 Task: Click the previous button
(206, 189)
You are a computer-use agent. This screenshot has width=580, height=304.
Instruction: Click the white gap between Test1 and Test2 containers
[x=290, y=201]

ACTIVITY
Exactly and only the lines from the line containing "Instruction: Click the" through the last line of the entries should be copied, both ends included.

COMPLETED EXERCISE
Instruction: Click the white gap between Test1 and Test2 containers
[x=290, y=201]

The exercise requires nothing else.